From the entries that follow, reproduce exactly and only the lines from the line with "The height and width of the screenshot is (405, 875)." to the line with "You are a computer-use agent. The", endpoints included.

[Stored records]
------------------------------------------------------------

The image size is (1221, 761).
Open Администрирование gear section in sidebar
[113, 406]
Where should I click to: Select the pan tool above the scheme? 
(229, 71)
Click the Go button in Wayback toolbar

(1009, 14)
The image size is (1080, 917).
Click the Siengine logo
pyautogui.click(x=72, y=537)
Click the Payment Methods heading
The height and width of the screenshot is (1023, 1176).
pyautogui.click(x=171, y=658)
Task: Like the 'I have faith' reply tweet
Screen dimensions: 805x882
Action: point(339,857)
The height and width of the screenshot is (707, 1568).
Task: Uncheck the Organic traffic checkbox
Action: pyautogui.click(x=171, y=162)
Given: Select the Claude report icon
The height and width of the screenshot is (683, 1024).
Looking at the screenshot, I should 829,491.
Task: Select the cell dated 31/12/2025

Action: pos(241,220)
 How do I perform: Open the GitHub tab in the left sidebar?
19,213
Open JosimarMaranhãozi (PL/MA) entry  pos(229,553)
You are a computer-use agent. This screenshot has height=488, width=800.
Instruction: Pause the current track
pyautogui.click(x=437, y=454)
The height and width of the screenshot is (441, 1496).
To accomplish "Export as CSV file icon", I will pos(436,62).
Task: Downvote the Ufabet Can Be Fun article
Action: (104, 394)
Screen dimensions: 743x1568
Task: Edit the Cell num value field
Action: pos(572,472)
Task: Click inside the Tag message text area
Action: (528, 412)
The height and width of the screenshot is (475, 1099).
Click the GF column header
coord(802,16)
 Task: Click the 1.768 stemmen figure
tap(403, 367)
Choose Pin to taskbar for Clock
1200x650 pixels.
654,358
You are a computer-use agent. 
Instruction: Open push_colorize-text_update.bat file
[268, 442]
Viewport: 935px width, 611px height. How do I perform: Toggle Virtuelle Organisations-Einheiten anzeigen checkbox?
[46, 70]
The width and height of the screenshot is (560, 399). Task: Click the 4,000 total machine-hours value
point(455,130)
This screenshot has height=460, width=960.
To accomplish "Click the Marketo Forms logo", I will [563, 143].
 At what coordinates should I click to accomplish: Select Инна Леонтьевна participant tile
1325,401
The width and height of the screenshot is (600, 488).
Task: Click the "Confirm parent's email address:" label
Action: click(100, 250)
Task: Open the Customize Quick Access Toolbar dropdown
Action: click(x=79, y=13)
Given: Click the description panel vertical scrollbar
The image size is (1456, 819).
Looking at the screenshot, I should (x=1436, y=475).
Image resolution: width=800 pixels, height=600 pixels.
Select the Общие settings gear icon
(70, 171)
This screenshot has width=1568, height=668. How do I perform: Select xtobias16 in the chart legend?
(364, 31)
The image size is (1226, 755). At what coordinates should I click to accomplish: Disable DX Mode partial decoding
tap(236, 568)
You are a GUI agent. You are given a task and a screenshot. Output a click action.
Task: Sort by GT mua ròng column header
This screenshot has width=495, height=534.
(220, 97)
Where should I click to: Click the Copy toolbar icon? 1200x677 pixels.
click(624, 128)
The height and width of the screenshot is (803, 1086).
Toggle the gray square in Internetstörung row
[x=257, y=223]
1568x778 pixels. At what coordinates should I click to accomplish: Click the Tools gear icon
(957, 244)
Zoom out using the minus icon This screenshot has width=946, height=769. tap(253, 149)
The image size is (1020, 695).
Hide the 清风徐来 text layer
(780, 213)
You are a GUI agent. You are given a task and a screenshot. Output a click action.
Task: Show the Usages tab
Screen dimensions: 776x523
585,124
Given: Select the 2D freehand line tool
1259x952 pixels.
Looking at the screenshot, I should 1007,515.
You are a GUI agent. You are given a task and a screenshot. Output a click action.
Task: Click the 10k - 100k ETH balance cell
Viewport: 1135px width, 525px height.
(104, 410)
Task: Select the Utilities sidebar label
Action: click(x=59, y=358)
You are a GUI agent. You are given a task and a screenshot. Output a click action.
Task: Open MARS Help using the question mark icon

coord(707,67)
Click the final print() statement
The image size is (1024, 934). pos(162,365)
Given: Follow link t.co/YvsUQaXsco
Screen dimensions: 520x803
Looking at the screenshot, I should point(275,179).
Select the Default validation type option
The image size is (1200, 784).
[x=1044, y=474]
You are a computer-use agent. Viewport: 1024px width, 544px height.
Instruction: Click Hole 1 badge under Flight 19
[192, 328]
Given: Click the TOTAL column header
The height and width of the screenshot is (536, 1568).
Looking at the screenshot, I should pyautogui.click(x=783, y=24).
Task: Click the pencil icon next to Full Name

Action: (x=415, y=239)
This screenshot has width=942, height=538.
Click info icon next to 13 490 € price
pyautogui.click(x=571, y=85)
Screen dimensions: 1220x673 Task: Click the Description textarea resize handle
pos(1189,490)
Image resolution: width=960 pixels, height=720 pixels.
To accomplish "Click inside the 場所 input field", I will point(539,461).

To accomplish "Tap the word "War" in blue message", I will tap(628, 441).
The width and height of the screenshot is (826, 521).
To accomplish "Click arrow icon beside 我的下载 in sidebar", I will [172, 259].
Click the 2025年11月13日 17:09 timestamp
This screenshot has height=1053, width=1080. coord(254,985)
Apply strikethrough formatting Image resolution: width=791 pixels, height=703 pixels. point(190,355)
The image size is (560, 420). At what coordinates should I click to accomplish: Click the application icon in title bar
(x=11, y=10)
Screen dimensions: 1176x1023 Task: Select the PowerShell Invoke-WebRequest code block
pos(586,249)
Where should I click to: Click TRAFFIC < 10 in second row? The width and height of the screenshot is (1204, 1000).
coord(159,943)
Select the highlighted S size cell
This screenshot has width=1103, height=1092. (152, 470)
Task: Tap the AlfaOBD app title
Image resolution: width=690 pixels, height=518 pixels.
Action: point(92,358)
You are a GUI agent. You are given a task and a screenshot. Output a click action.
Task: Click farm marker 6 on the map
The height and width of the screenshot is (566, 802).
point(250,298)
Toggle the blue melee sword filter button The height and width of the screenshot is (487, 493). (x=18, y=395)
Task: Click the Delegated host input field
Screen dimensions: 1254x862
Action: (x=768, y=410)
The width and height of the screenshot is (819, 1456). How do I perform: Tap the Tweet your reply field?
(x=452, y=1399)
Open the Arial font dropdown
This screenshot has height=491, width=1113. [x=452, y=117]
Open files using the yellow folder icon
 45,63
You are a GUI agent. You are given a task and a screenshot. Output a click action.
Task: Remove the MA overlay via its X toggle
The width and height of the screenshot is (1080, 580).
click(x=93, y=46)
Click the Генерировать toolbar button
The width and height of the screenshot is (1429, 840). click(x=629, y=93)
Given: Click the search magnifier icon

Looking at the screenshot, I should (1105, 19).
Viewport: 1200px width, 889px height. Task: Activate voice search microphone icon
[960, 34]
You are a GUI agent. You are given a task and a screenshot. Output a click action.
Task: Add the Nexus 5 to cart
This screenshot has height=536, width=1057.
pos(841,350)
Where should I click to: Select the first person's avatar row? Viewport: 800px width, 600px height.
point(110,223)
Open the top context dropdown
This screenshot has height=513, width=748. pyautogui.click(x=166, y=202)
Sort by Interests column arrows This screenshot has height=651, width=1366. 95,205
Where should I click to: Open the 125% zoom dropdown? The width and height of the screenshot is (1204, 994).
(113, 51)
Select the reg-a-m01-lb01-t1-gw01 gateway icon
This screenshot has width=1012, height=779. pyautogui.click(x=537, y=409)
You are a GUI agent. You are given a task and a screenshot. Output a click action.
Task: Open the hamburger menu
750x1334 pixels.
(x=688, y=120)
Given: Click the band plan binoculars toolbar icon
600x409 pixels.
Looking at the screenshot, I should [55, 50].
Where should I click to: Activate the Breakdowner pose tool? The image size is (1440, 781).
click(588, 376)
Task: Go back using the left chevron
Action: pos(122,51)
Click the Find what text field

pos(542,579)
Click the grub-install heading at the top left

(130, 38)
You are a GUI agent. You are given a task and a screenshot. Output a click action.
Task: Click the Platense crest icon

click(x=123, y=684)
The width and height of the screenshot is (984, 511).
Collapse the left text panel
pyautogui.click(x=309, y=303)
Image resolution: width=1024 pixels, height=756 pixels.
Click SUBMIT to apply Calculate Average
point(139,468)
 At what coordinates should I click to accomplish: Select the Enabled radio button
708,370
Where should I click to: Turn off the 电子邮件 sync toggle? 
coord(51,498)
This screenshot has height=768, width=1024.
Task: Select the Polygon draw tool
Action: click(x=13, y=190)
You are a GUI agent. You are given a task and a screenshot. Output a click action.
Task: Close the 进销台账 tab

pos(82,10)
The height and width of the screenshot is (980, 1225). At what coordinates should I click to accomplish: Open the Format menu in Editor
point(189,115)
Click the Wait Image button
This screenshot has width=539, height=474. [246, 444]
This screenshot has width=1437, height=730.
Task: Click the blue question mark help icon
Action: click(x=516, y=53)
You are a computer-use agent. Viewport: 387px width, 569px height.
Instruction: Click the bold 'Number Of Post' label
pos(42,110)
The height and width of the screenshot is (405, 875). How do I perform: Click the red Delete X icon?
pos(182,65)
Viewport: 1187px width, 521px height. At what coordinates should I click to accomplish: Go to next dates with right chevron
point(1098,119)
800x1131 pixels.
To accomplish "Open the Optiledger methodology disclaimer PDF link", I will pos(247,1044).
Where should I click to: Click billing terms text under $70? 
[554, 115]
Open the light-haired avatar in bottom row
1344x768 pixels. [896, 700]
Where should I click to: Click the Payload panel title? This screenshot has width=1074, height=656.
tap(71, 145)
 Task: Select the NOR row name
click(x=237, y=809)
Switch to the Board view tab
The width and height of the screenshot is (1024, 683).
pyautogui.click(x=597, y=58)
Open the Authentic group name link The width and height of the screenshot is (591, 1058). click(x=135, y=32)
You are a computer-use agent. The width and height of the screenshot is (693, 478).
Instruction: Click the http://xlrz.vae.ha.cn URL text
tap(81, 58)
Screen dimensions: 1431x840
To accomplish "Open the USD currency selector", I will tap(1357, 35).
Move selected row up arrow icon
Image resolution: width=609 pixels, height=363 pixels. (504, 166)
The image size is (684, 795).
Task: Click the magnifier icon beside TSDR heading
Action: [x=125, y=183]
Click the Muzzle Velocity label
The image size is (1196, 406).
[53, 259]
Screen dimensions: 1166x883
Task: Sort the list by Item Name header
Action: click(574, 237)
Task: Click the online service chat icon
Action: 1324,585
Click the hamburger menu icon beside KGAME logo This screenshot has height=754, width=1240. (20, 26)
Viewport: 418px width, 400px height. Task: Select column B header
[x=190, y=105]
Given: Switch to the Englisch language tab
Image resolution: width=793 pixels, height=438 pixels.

------------------------------------------------------------

**Exercise output:**
The height and width of the screenshot is (405, 875). How do I perform: Click the red Delete X icon?
pos(182,65)
Viewport: 1187px width, 521px height. At what coordinates should I click to accomplish: Go to next dates with right chevron
point(1098,119)
800x1131 pixels.
To accomplish "Open the Optiledger methodology disclaimer PDF link", I will pos(247,1044).
Where should I click to: Click billing terms text under $70? 
[554, 115]
Open the light-haired avatar in bottom row
1344x768 pixels. [896, 700]
Where should I click to: Click the Payload panel title? This screenshot has width=1074, height=656.
tap(71, 145)
 Task: Select the NOR row name
click(x=237, y=809)
Switch to the Board view tab
The width and height of the screenshot is (1024, 683).
pyautogui.click(x=597, y=58)
Open the Authentic group name link The width and height of the screenshot is (591, 1058). click(x=135, y=32)
You are a computer-use agent. The width and height of the screenshot is (693, 478).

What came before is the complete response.